В номере было темно, увидеть что-либо не представлялось возможным. Есенин постучал в стекло. Сперва тихонько, всего одним пальцем, потом двумя, а после кулаком. Призрачная занавеска встрепенулась, и из темноты показалось суровое лицо Владимира. Тот приоткрыл окно и изумлённо изогнул бровь.
— Есенин? Какого чёрта? Забыли, где дверь?
— Вы что же, уже спите? — широко улыбнулся Сергей.
— Немного, — Владимир действительно находился в полудрёме.
— Пойдёмте гулять!
— Вы уже напозировались? — ухмыльнулся Маяк.
Пока он лежал в тёмном номере, отвернувшись к стене и зажав сигарету в зубах, мозг подло подкидывал очень изощрённые картины, как Есенин позирует этому пижону в непотребном виде. Непотребном — это обнажённом. И это бесило футуриста. И он сам не понимал, почему. Откуда взялась эта ревность?
— Частично. Пришлось сбежать пораньше, — продолжал улыбаться блондин.
— Зачем?
— Чтобы вас увидеть, — с вызовом ответил Есенин.
Владимир вздрогнул и потёр переносицу.
— Володя, — смеясь, Сергей ударил кулаком по оконной раме. — Идёмте гулять, чёрт вас возьми! Не ломайтесь!
— Только я выйду через дверь, — глухо отозвался Маяковский и скрылся в темноте номера.
Есенин порывисто обошёл здание и, сунув руки в карманы расстёгнутого пальто, стал ждать. Владимир появился очень скоро. Он смотрел на блондина с большой подозрительностью, словно тот предложил ему не прогуляться, а пробежаться по городу голышом.
— Что ж вы такой мрачный? Посмотрите, какая ночь! — воскликнул Сергей и, сжав локоть Володи, потащил его в сторону широкого и совершенно пустого проспекта. — Небо такое синее-синее, тёмное, как гуашь! Ах, вы только гляньте! Гляньте!
Маяковский задрал голову.
— Видите?
— Вижу.
— Что ж тогда молчите? Разве не красиво?
— Красиво, — спокойно ответил Владимир.
— А эти звёзды? Шибко хороши, яркие такие, как глаза кошачьи. Ну где вы такие в Москве увидите, а? — Есенин отпустил мужчину и побежал вперёд, шлёпая лакированными ботинками по весенним лужам.
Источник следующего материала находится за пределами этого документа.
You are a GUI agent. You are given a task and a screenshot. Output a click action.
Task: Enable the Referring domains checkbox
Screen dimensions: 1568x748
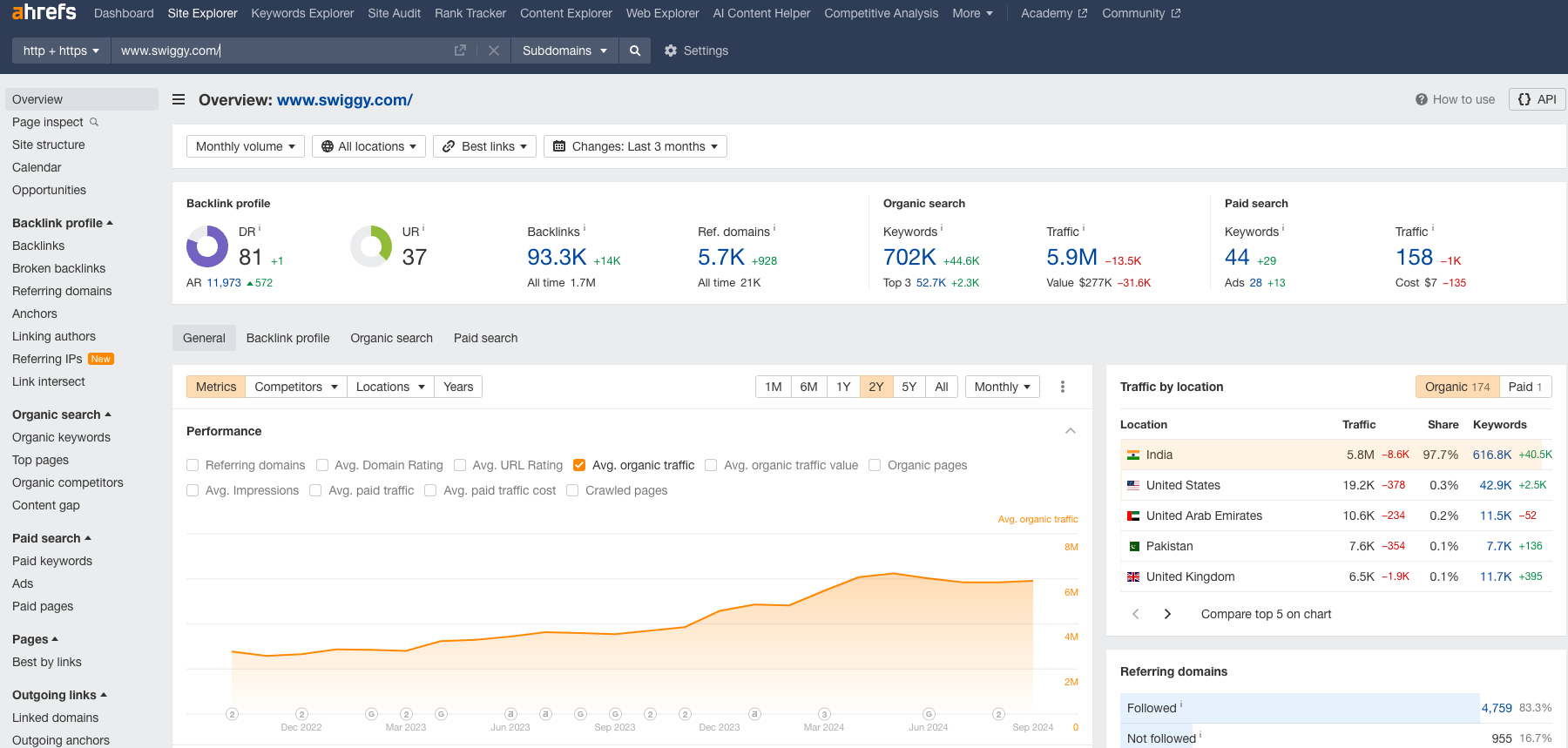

Маяковский ошалел. Он впервые видел Сергея настолько свободным, лёгким и восторженным. И глаз отвести не мог — смотрел и смотрел, наслаждаясь. Есенин раскинул руки, поглубже втянул запах ночного города, постояв так пару минут, развернулся к Маяковскому и подошёл к нему, заглядывая в глаза скромно и хитро одновременно.
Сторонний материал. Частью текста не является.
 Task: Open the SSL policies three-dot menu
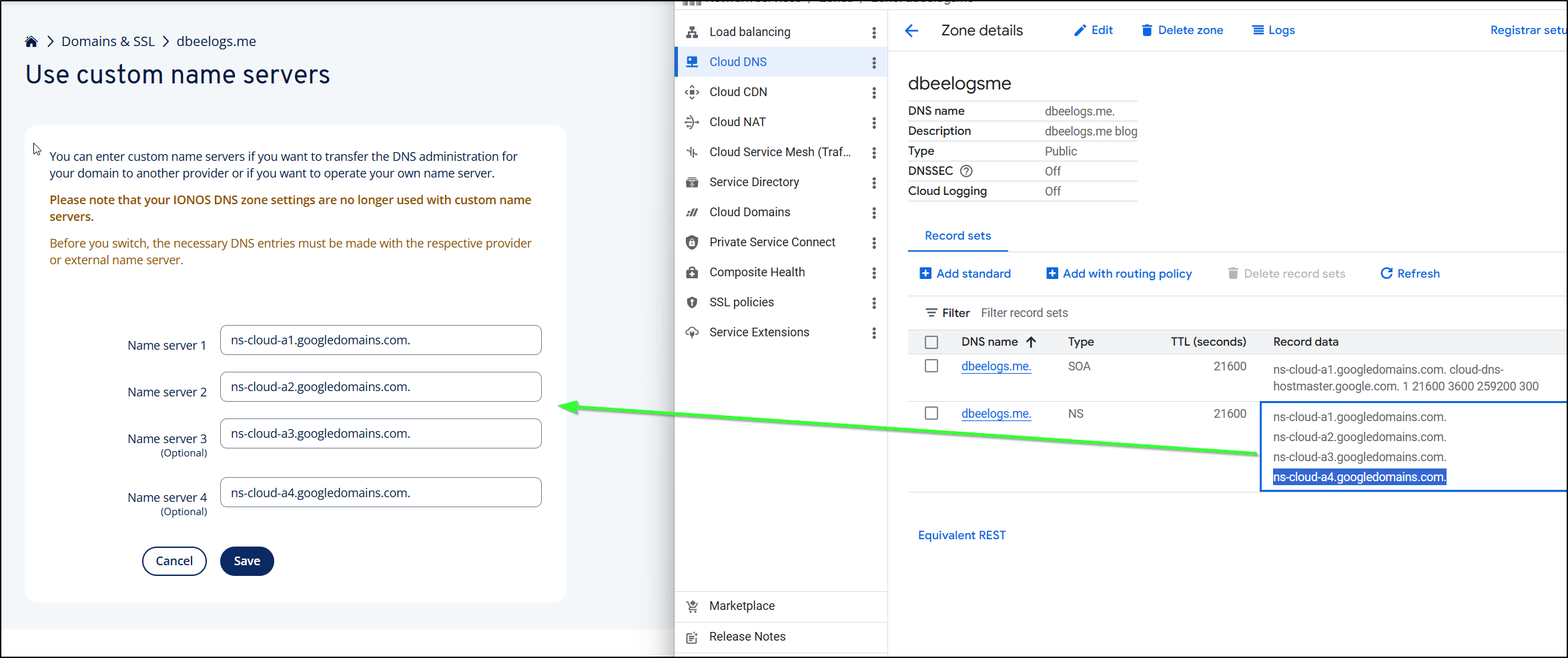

— У вас страшные глаза: дикие и кроткие. Русские глаза, — тихо произнёс Владимир, утопая в блестящем голубом взгляде маслянистых очей, в которых смешались порок и чистота.
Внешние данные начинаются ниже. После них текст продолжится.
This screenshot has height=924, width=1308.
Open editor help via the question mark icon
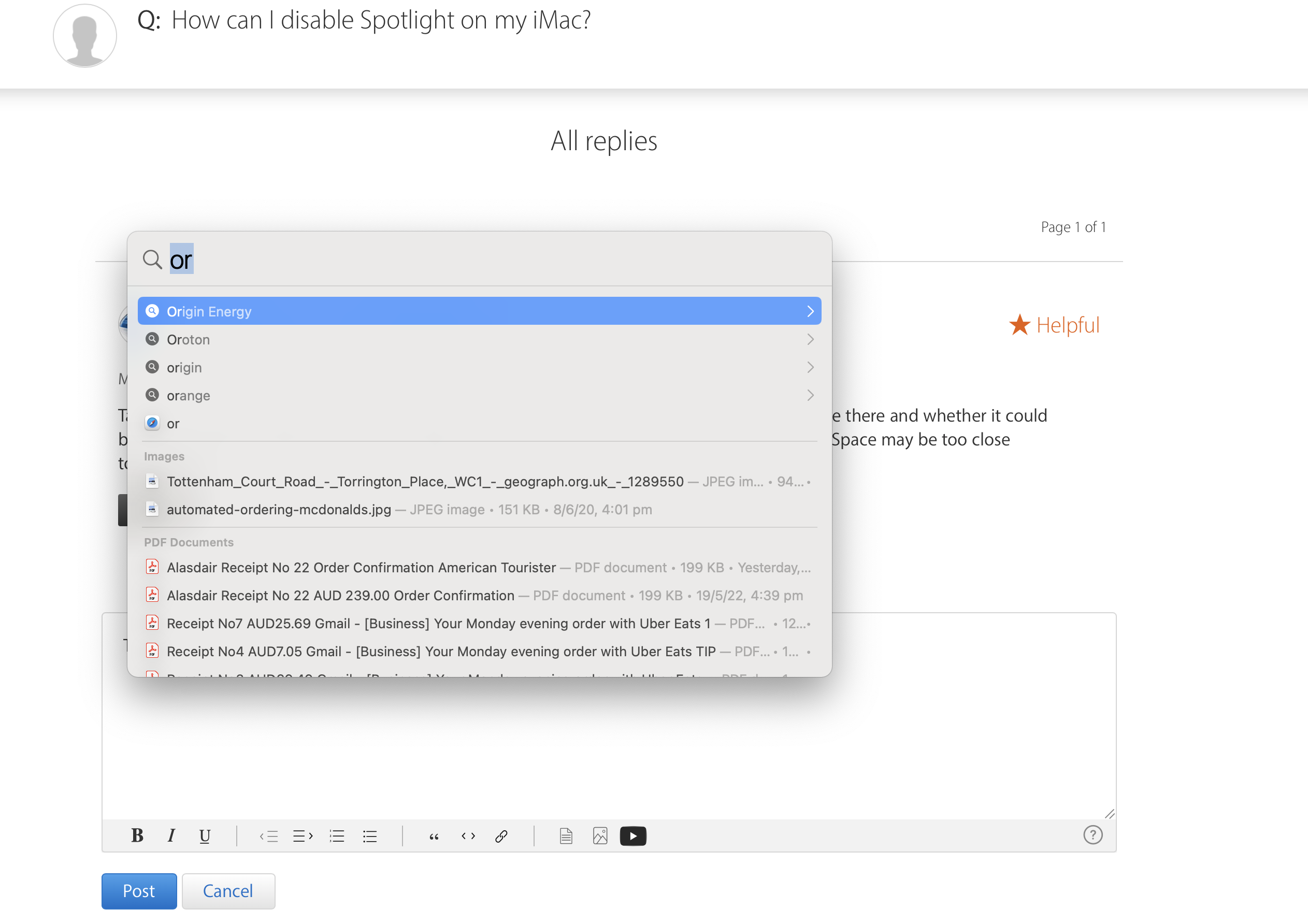tap(1092, 835)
— Толстой, кажется? — тихо рассмеялся Есенин. У него были красные от холода уши, а изо рта выплывали невесомые облачка пара. — Володя…
— Что? — сглотнув, спросил очарованный Маяковский.
— А пойдёмте на вокзал?
— Только если не предложите лечь на рельсы.
Сергей лукаво улыбнулся и, коснувшись прохладной рукой пальцев Маяка, тихо сказал:
— А вы разве не поняли, что мы уже на них?
После чего развернулся и пошёл по проспекту, рассекая шагами лужи.